Loop Corrections in the Spectrum of 2D Hawking Radiation

TL;DR

This paper calculates loop corrections to the Hawking radiation spectrum in a 2D dilaton gravity model, revealing how back-reaction affects the spectrum and temperature at different loop orders.

Contribution

It provides the first detailed analysis of one-loop and two-loop back-reaction effects on Hawking radiation spectrum in the CGHS model.

Findings

Back-reaction shifts the horizon position, affecting the spectrum.

One-loop corrections do not alter the Hawking temperature.

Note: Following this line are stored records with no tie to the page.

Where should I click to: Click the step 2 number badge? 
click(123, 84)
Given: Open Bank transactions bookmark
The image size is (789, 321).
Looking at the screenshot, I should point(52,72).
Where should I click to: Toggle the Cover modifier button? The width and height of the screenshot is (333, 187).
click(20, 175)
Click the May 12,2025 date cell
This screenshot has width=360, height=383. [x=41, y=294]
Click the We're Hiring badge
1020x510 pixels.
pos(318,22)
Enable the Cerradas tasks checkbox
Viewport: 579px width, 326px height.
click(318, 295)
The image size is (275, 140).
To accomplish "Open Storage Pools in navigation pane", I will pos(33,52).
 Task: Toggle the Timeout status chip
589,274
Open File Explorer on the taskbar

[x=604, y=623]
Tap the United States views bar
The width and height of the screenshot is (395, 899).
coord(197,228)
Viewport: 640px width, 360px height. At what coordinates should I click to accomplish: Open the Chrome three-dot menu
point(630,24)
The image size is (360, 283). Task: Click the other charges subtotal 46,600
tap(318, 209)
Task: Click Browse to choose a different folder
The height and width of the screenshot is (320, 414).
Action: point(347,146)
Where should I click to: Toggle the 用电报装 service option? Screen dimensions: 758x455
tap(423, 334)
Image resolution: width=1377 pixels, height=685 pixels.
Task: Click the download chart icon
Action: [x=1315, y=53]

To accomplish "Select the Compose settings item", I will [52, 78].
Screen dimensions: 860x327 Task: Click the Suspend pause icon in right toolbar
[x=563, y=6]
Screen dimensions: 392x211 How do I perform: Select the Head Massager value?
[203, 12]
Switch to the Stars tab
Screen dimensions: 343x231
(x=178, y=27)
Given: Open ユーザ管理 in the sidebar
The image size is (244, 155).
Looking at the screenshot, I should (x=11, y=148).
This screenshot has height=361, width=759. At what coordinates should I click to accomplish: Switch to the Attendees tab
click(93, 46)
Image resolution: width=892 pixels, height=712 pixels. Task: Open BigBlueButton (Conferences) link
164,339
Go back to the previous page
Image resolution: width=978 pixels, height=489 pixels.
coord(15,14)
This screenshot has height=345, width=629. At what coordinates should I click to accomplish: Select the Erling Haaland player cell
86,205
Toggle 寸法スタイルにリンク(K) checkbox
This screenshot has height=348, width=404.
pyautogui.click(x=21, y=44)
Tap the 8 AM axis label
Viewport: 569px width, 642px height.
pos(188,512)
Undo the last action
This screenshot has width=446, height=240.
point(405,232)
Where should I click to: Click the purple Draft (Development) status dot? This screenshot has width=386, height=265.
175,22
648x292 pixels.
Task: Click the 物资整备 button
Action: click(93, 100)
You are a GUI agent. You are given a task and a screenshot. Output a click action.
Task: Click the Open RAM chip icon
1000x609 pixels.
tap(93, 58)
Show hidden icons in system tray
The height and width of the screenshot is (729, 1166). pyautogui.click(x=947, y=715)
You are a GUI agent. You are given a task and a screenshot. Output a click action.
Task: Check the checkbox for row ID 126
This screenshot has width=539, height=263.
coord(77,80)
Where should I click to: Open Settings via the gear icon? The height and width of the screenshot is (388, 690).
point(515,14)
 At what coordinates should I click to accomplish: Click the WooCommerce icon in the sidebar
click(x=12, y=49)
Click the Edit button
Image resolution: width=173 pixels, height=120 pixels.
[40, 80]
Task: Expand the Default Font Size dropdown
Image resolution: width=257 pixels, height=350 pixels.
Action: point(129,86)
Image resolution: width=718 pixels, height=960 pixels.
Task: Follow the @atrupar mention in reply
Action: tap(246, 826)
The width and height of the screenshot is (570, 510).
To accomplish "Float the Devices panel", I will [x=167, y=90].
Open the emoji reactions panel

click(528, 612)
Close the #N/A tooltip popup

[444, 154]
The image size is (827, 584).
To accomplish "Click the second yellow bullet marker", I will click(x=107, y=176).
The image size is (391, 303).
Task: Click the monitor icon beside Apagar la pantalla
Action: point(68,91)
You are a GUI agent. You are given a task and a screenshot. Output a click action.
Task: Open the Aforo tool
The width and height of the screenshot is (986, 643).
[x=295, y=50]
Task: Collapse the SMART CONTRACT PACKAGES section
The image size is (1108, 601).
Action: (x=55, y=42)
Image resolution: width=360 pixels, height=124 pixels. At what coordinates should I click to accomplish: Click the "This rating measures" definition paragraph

Two-loop corrections increase the temperature threefold.

Abstract

We determine the one-loop and the two-loop back-reaction corrections in the spectrum of the Hawking radiation for the CGHS model of 2d dilaton gravity by evaluating the Bogoliubov coefficients for a massless scalar field propagating on the corresponding backgrounds. Since the back-reaction can induce a small shift in the position of the classical horizon, we find that a positive shift leads to a non-Planckian late-time spectrum, while a null or a negative shift leads to a Planckian late-time spectrum in the leading-order stationary-point approximation. In the one-loop case there are no corrections to the classical Hawking temperature, while in the two-loop case the temperature is three times greater than the classical value. We argue that these results are consistent with the behaviour of the Hawking flux obtained from the operator quantization only for the times which are not too late, in accordance with the limits of validity of the semiclassical approximation.